----- STORED RECORDS

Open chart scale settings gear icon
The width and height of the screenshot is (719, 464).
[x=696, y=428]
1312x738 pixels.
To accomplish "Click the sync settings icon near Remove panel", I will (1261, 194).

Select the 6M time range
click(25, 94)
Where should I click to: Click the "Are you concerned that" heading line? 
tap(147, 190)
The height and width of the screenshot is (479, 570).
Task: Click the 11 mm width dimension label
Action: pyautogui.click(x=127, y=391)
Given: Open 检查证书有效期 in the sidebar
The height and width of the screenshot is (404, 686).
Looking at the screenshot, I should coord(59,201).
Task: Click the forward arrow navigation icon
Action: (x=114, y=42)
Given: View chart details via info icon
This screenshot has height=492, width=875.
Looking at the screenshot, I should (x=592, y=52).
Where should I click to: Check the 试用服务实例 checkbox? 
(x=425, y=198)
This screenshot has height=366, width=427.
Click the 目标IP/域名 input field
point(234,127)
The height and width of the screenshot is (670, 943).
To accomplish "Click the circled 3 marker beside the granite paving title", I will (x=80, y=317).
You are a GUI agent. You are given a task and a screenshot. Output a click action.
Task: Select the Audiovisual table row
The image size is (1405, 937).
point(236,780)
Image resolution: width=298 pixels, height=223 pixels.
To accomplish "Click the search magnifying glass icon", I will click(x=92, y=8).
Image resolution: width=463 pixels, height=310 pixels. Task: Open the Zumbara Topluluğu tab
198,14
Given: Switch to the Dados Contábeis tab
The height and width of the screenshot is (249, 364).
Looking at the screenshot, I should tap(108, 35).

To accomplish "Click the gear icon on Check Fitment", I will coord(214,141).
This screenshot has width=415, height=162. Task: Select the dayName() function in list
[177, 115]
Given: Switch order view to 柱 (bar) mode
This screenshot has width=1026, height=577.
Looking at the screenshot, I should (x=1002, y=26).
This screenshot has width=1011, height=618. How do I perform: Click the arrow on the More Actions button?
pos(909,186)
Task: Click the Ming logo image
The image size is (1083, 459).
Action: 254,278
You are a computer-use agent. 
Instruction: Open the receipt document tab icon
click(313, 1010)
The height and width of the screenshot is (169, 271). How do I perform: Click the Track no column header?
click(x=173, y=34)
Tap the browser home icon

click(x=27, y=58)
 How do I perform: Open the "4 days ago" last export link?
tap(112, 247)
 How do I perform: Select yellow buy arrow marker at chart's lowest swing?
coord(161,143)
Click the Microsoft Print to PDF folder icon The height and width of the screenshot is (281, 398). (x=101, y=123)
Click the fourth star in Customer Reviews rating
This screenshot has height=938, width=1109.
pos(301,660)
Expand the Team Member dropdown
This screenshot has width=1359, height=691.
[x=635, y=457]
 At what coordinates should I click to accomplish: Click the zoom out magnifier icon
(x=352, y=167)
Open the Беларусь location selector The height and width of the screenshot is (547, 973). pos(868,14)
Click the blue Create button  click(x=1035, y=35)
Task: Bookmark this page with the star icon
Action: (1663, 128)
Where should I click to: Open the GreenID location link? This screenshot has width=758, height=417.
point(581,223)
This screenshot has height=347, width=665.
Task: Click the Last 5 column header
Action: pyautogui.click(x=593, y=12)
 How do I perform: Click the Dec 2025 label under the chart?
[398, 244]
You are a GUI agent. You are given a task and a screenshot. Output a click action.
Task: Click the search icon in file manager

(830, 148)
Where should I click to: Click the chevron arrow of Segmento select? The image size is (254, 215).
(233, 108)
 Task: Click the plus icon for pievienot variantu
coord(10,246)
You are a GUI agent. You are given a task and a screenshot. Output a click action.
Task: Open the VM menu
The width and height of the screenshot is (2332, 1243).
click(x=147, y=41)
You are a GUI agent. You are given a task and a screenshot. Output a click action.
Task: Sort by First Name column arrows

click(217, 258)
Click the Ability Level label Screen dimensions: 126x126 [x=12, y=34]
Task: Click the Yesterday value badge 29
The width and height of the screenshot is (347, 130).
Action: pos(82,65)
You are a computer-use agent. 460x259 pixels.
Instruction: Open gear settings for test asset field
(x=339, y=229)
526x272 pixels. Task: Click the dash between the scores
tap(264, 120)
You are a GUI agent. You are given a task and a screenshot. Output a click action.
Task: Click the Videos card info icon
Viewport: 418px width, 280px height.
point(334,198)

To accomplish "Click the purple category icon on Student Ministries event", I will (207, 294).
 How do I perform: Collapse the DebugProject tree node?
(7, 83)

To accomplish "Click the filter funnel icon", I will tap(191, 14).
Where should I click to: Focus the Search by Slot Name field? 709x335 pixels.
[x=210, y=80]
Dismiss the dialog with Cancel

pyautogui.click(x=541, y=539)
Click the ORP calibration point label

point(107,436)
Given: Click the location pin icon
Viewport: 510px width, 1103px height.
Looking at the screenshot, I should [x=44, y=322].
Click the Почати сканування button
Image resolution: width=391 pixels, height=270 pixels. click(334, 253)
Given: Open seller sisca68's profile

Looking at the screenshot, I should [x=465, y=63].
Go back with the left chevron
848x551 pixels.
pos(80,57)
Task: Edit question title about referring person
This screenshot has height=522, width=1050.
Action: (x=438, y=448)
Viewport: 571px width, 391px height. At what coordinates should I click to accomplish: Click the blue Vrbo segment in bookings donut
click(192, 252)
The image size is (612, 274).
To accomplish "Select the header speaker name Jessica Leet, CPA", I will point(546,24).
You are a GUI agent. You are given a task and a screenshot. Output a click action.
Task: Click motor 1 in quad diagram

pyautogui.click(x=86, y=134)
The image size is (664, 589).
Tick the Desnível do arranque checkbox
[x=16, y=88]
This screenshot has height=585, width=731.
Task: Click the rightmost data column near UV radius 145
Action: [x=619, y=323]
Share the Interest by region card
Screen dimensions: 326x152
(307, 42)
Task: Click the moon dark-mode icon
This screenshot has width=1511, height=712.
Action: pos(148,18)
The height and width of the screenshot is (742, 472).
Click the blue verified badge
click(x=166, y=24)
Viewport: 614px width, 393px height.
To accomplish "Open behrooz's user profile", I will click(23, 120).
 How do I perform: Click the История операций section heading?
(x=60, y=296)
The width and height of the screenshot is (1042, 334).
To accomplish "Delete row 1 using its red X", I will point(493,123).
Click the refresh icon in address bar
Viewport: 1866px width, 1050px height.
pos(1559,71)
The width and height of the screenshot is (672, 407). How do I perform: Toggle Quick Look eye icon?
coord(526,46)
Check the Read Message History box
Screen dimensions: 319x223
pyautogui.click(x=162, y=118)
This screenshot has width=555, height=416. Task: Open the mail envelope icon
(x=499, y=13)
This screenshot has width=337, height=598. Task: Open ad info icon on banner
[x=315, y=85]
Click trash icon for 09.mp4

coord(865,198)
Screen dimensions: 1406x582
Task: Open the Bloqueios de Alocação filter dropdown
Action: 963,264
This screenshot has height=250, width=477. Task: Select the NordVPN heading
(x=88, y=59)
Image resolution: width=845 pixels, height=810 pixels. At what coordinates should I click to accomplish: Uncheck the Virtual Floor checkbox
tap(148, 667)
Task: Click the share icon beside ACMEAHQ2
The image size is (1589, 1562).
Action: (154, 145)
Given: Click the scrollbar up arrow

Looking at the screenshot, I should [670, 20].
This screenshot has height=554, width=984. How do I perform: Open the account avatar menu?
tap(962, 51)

----------

## [GIVEN EXERCISE]
Reproduce the material above, switching every "checkbox" to "check box" and leaving everything else unchanged.

## [THE REPLY]
Open chart scale settings gear icon
The width and height of the screenshot is (719, 464).
[x=696, y=428]
1312x738 pixels.
To accomplish "Click the sync settings icon near Remove panel", I will (1261, 194).

Select the 6M time range
click(25, 94)
Where should I click to: Click the "Are you concerned that" heading line? 
tap(147, 190)
The height and width of the screenshot is (479, 570).
Task: Click the 11 mm width dimension label
Action: pyautogui.click(x=127, y=391)
Given: Open 检查证书有效期 in the sidebar
The height and width of the screenshot is (404, 686).
Looking at the screenshot, I should coord(59,201).
Task: Click the forward arrow navigation icon
Action: (x=114, y=42)
Given: View chart details via info icon
This screenshot has height=492, width=875.
Looking at the screenshot, I should (x=592, y=52).
Where should I click to: Check the 试用服务实例 check box? 
(x=425, y=198)
This screenshot has height=366, width=427.
Click the 目标IP/域名 input field
point(234,127)
The height and width of the screenshot is (670, 943).
To accomplish "Click the circled 3 marker beside the granite paving title", I will (x=80, y=317).
You are a GUI agent. You are given a task and a screenshot. Output a click action.
Task: Select the Audiovisual table row
The image size is (1405, 937).
point(236,780)
Image resolution: width=298 pixels, height=223 pixels.
To accomplish "Click the search magnifying glass icon", I will click(x=92, y=8).
Image resolution: width=463 pixels, height=310 pixels. Task: Open the Zumbara Topluluğu tab
198,14
Given: Switch to the Dados Contábeis tab
The height and width of the screenshot is (249, 364).
Looking at the screenshot, I should tap(108, 35).

To accomplish "Click the gear icon on Check Fitment", I will coord(214,141).
This screenshot has width=415, height=162. Task: Select the dayName() function in list
[177, 115]
Given: Switch order view to 柱 (bar) mode
This screenshot has width=1026, height=577.
Looking at the screenshot, I should (x=1002, y=26).
This screenshot has width=1011, height=618. How do I perform: Click the arrow on the More Actions button?
pos(909,186)
Task: Click the Ming logo image
The image size is (1083, 459).
Action: 254,278
You are a computer-use agent. 
Instruction: Open the receipt document tab icon
click(313, 1010)
The height and width of the screenshot is (169, 271). How do I perform: Click the Track no column header?
click(x=173, y=34)
Tap the browser home icon

click(x=27, y=58)
 How do I perform: Open the "4 days ago" last export link?
tap(112, 247)
 How do I perform: Select yellow buy arrow marker at chart's lowest swing?
coord(161,143)
Click the Microsoft Print to PDF folder icon The height and width of the screenshot is (281, 398). (x=101, y=123)
Click the fourth star in Customer Reviews rating
This screenshot has height=938, width=1109.
pos(301,660)
Expand the Team Member dropdown
This screenshot has width=1359, height=691.
[x=635, y=457]
 At what coordinates should I click to accomplish: Click the zoom out magnifier icon
(x=352, y=167)
Open the Беларусь location selector The height and width of the screenshot is (547, 973). pos(868,14)
Click the blue Create button  click(x=1035, y=35)
Task: Bookmark this page with the star icon
Action: (1663, 128)
Where should I click to: Open the GreenID location link? This screenshot has width=758, height=417.
point(581,223)
This screenshot has height=347, width=665.
Task: Click the Last 5 column header
Action: pyautogui.click(x=593, y=12)
 How do I perform: Click the Dec 2025 label under the chart?
[398, 244]
You are a GUI agent. You are given a task and a screenshot. Output a click action.
Task: Click the search icon in file manager

(830, 148)
Where should I click to: Click the chevron arrow of Segmento select? The image size is (254, 215).
(233, 108)
 Task: Click the plus icon for pievienot variantu
coord(10,246)
You are a GUI agent. You are given a task and a screenshot. Output a click action.
Task: Open the VM menu
The width and height of the screenshot is (2332, 1243).
click(x=147, y=41)
You are a GUI agent. You are given a task and a screenshot. Output a click action.
Task: Sort by First Name column arrows

click(217, 258)
Click the Ability Level label Screen dimensions: 126x126 [x=12, y=34]
Task: Click the Yesterday value badge 29
The width and height of the screenshot is (347, 130).
Action: pos(82,65)
You are a computer-use agent. 460x259 pixels.
Instruction: Open gear settings for test asset field
(x=339, y=229)
526x272 pixels. Task: Click the dash between the scores
tap(264, 120)
You are a GUI agent. You are given a task and a screenshot. Output a click action.
Task: Click the Videos card info icon
Viewport: 418px width, 280px height.
point(334,198)

To accomplish "Click the purple category icon on Student Ministries event", I will (207, 294).
 How do I perform: Collapse the DebugProject tree node?
(7, 83)

To accomplish "Click the filter funnel icon", I will tap(191, 14).
Where should I click to: Focus the Search by Slot Name field? 709x335 pixels.
[x=210, y=80]
Dismiss the dialog with Cancel

pyautogui.click(x=541, y=539)
Click the ORP calibration point label

point(107,436)
Given: Click the location pin icon
Viewport: 510px width, 1103px height.
Looking at the screenshot, I should [x=44, y=322].
Click the Почати сканування button
Image resolution: width=391 pixels, height=270 pixels. click(334, 253)
Given: Open seller sisca68's profile

Looking at the screenshot, I should [x=465, y=63].
Go back with the left chevron
848x551 pixels.
pos(80,57)
Task: Edit question title about referring person
This screenshot has height=522, width=1050.
Action: (x=438, y=448)
Viewport: 571px width, 391px height. At what coordinates should I click to accomplish: Click the blue Vrbo segment in bookings donut
click(192, 252)
The image size is (612, 274).
To accomplish "Select the header speaker name Jessica Leet, CPA", I will point(546,24).
You are a GUI agent. You are given a task and a screenshot. Output a click action.
Task: Click motor 1 in quad diagram

pyautogui.click(x=86, y=134)
The image size is (664, 589).
Tick the Desnível do arranque check box
[x=16, y=88]
This screenshot has height=585, width=731.
Task: Click the rightmost data column near UV radius 145
Action: [x=619, y=323]
Share the Interest by region card
Screen dimensions: 326x152
(307, 42)
Task: Click the moon dark-mode icon
This screenshot has width=1511, height=712.
Action: pos(148,18)
The height and width of the screenshot is (742, 472).
Click the blue verified badge
click(x=166, y=24)
Viewport: 614px width, 393px height.
To accomplish "Open behrooz's user profile", I will click(23, 120).
 How do I perform: Click the История операций section heading?
(x=60, y=296)
The width and height of the screenshot is (1042, 334).
To accomplish "Delete row 1 using its red X", I will point(493,123).
Click the refresh icon in address bar
Viewport: 1866px width, 1050px height.
pos(1559,71)
The width and height of the screenshot is (672, 407). How do I perform: Toggle Quick Look eye icon?
coord(526,46)
Check the Read Message History box
Screen dimensions: 319x223
pyautogui.click(x=162, y=118)
This screenshot has width=555, height=416. Task: Open the mail envelope icon
(x=499, y=13)
This screenshot has width=337, height=598. Task: Open ad info icon on banner
[x=315, y=85]
Click trash icon for 09.mp4

coord(865,198)
Screen dimensions: 1406x582
Task: Open the Bloqueios de Alocação filter dropdown
Action: 963,264
This screenshot has height=250, width=477. Task: Select the NordVPN heading
(x=88, y=59)
Image resolution: width=845 pixels, height=810 pixels. At what coordinates should I click to accomplish: Uncheck the Virtual Floor check box
tap(148, 667)
Task: Click the share icon beside ACMEAHQ2
The image size is (1589, 1562).
Action: (154, 145)
Given: Click the scrollbar up arrow

Looking at the screenshot, I should [670, 20].
This screenshot has height=554, width=984. How do I perform: Open the account avatar menu?
tap(962, 51)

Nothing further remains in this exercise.